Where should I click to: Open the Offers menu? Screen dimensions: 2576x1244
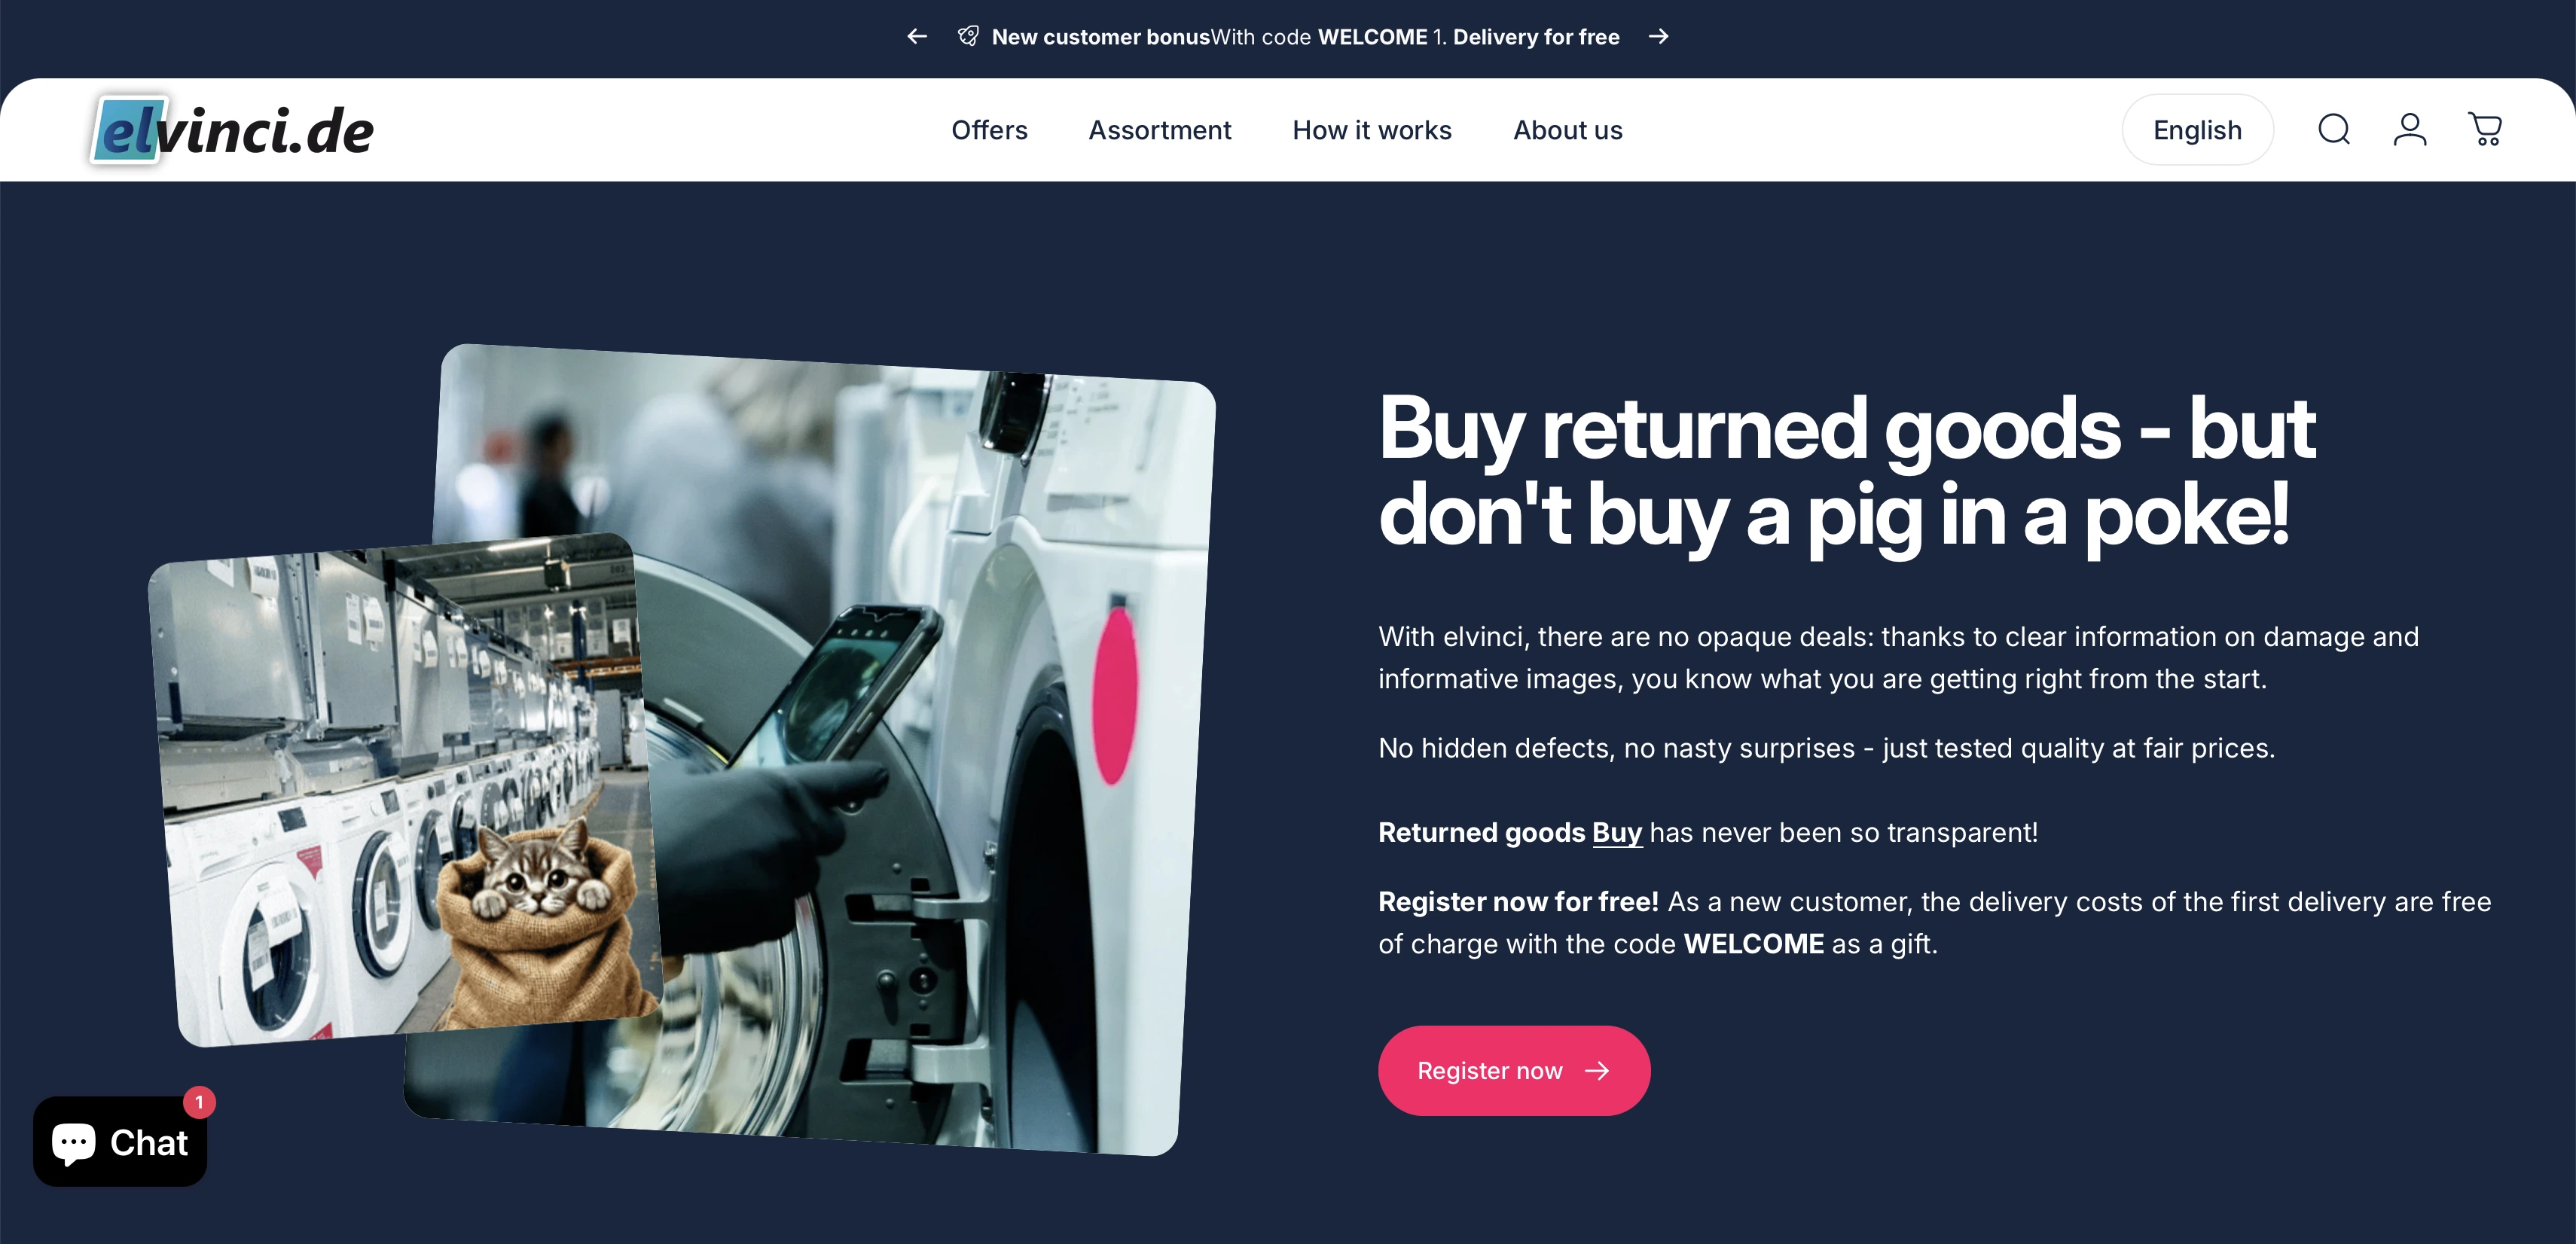pos(989,130)
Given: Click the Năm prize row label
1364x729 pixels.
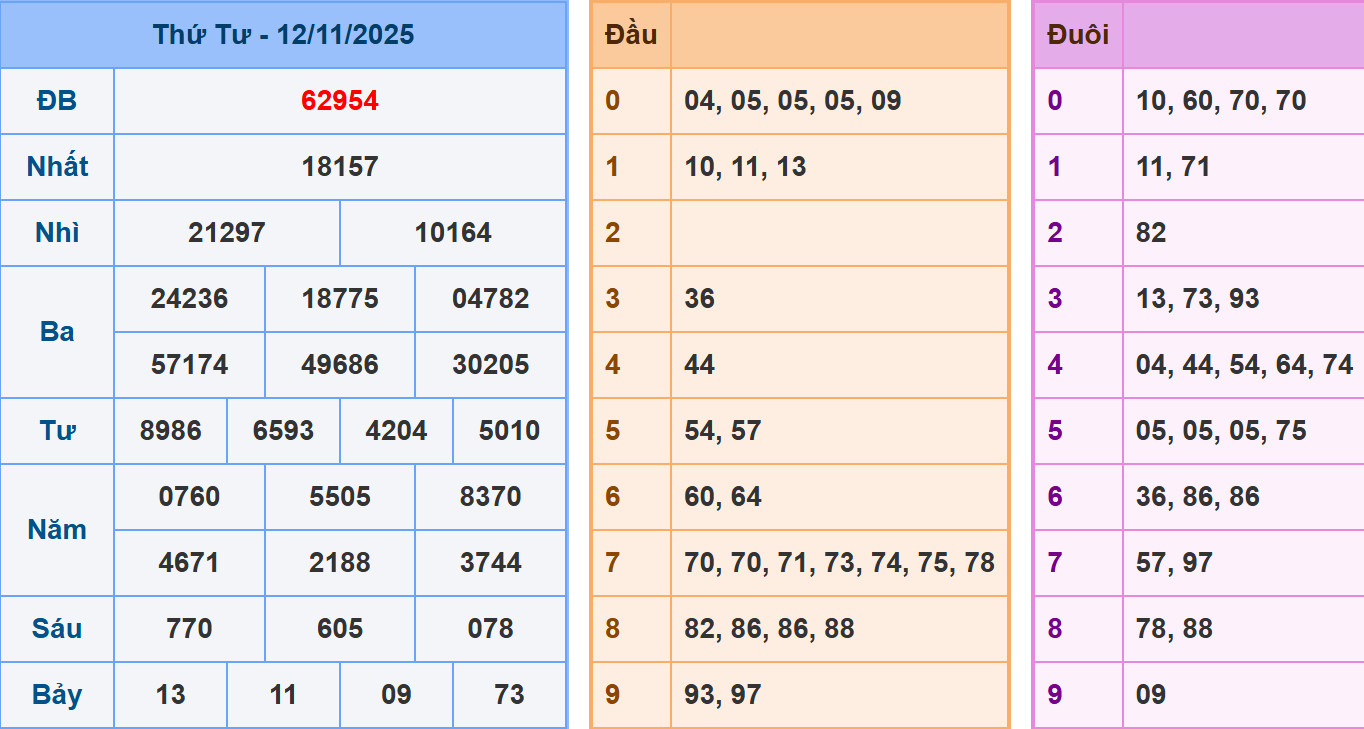Looking at the screenshot, I should [x=57, y=530].
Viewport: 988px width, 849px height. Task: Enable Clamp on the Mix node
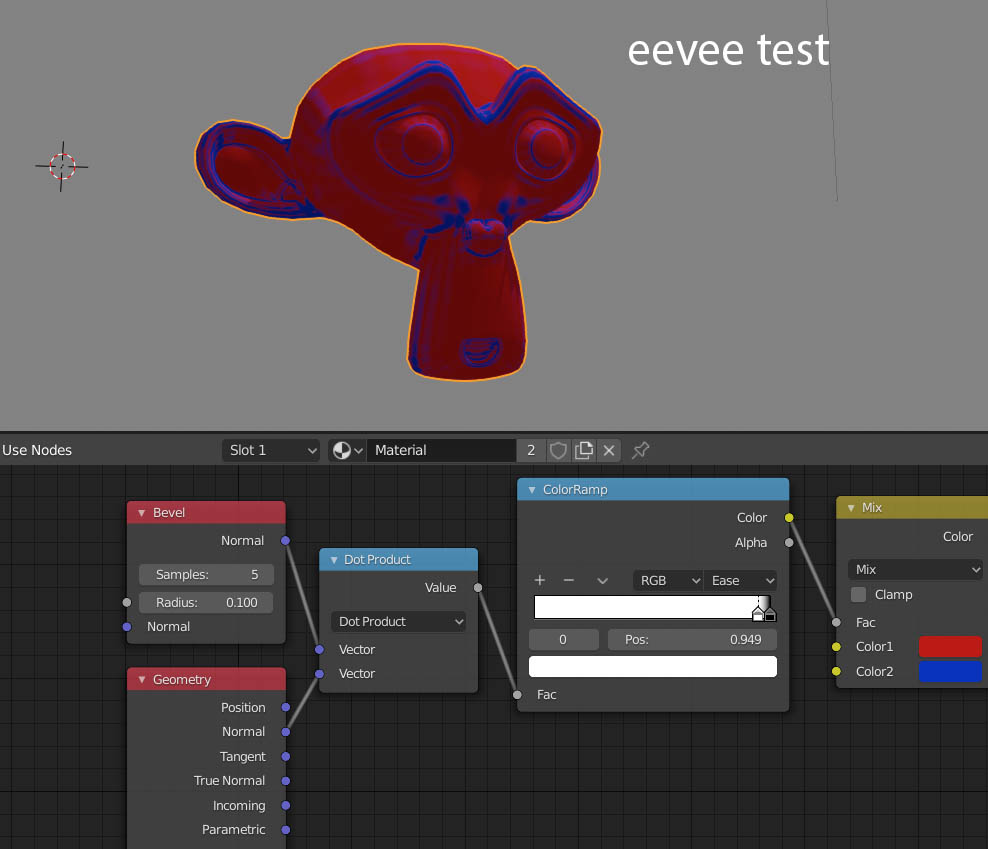pos(857,594)
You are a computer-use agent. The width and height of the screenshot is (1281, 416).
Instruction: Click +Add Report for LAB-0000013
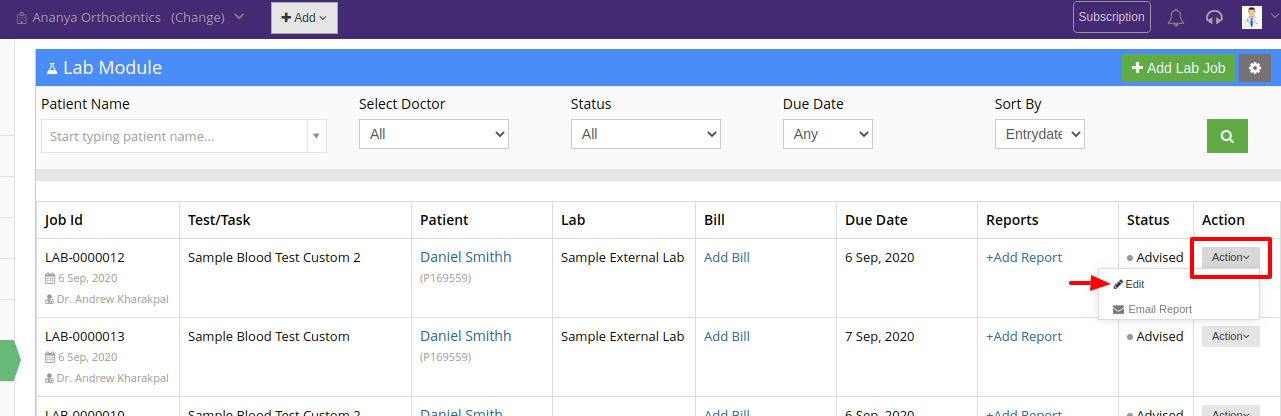tap(1024, 337)
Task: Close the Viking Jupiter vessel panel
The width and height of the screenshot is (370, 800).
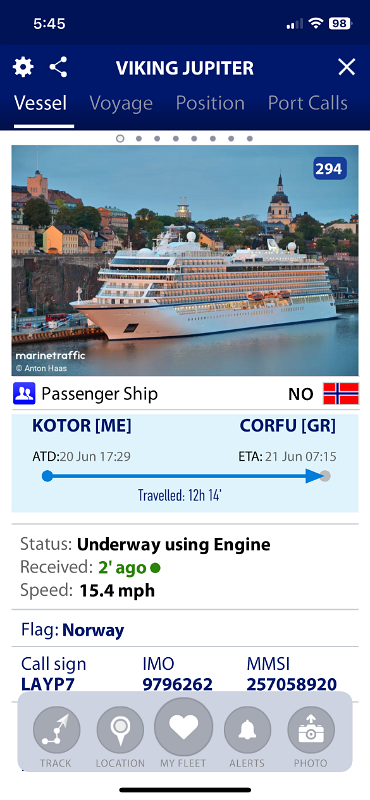Action: (347, 67)
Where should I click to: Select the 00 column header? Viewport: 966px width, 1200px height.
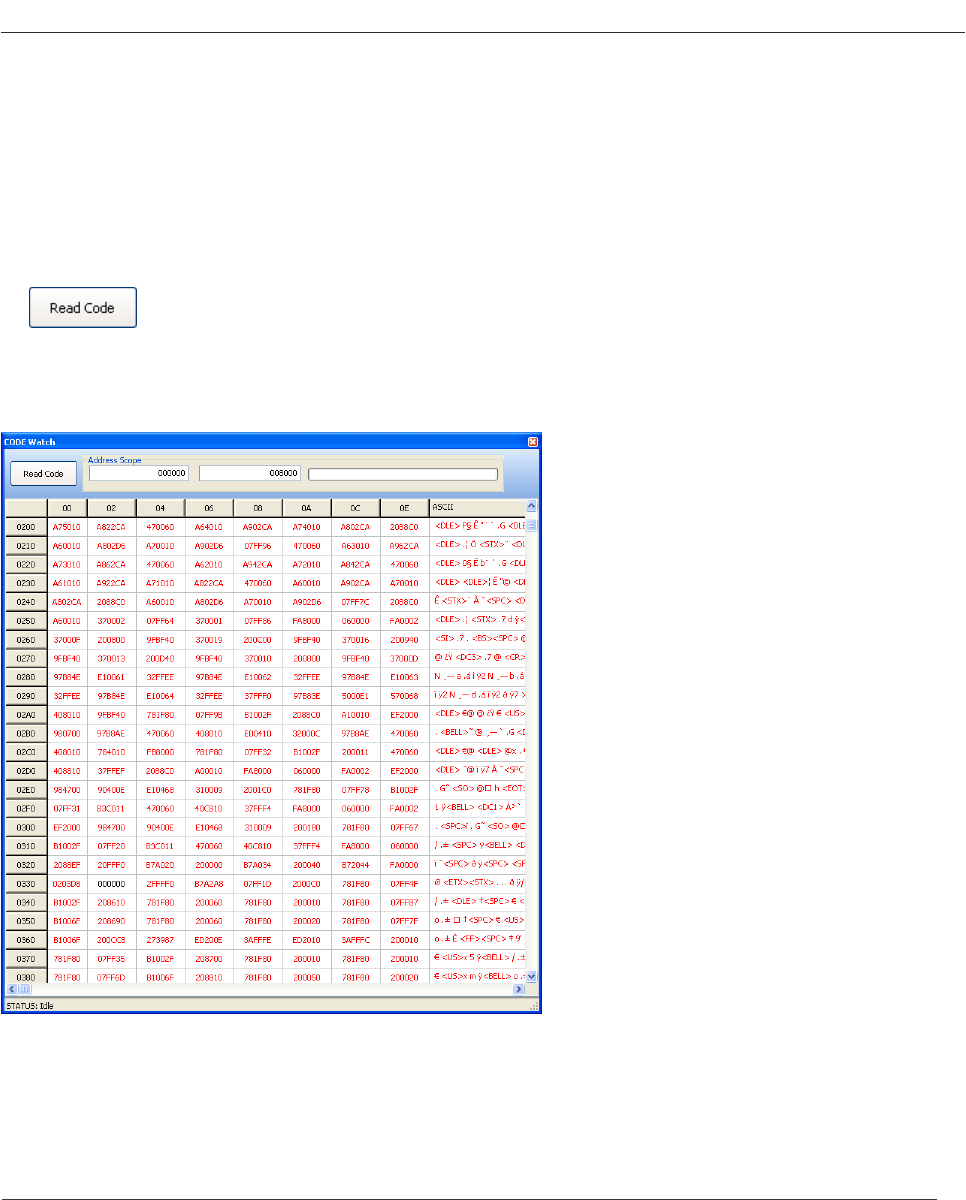tap(67, 507)
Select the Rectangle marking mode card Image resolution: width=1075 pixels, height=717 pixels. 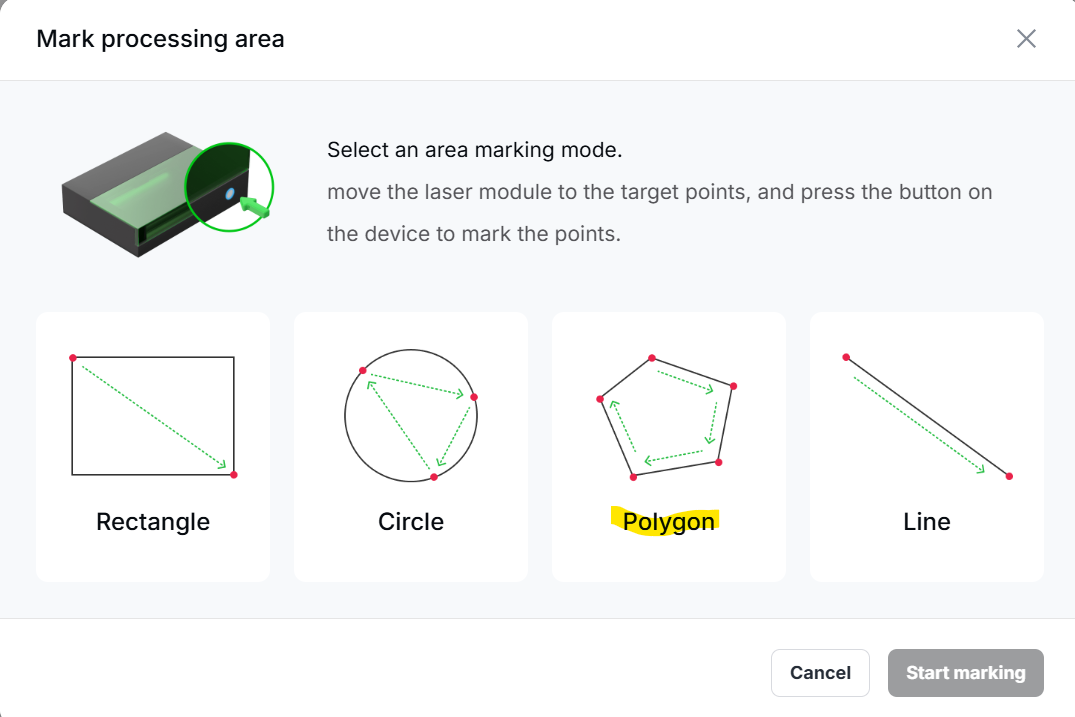point(153,447)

----------------

[TASK TO COMPLETE]:
Repeat only the lines between the top of the entries above and the line containing "You are a computer-use", both ends included, without the pictures.

[RESULT]:
Where should I click to: Open the Offers menu? Screen dimensions: 2576x1244
pos(989,130)
Given: Click the Năm prize row label
1364x729 pixels.
Looking at the screenshot, I should [x=57, y=530].
Viewport: 988px width, 849px height. Task: Enable Clamp on the Mix node
pos(857,594)
You are a computer-use agent. The width and height of the screenshot is (1281, 416).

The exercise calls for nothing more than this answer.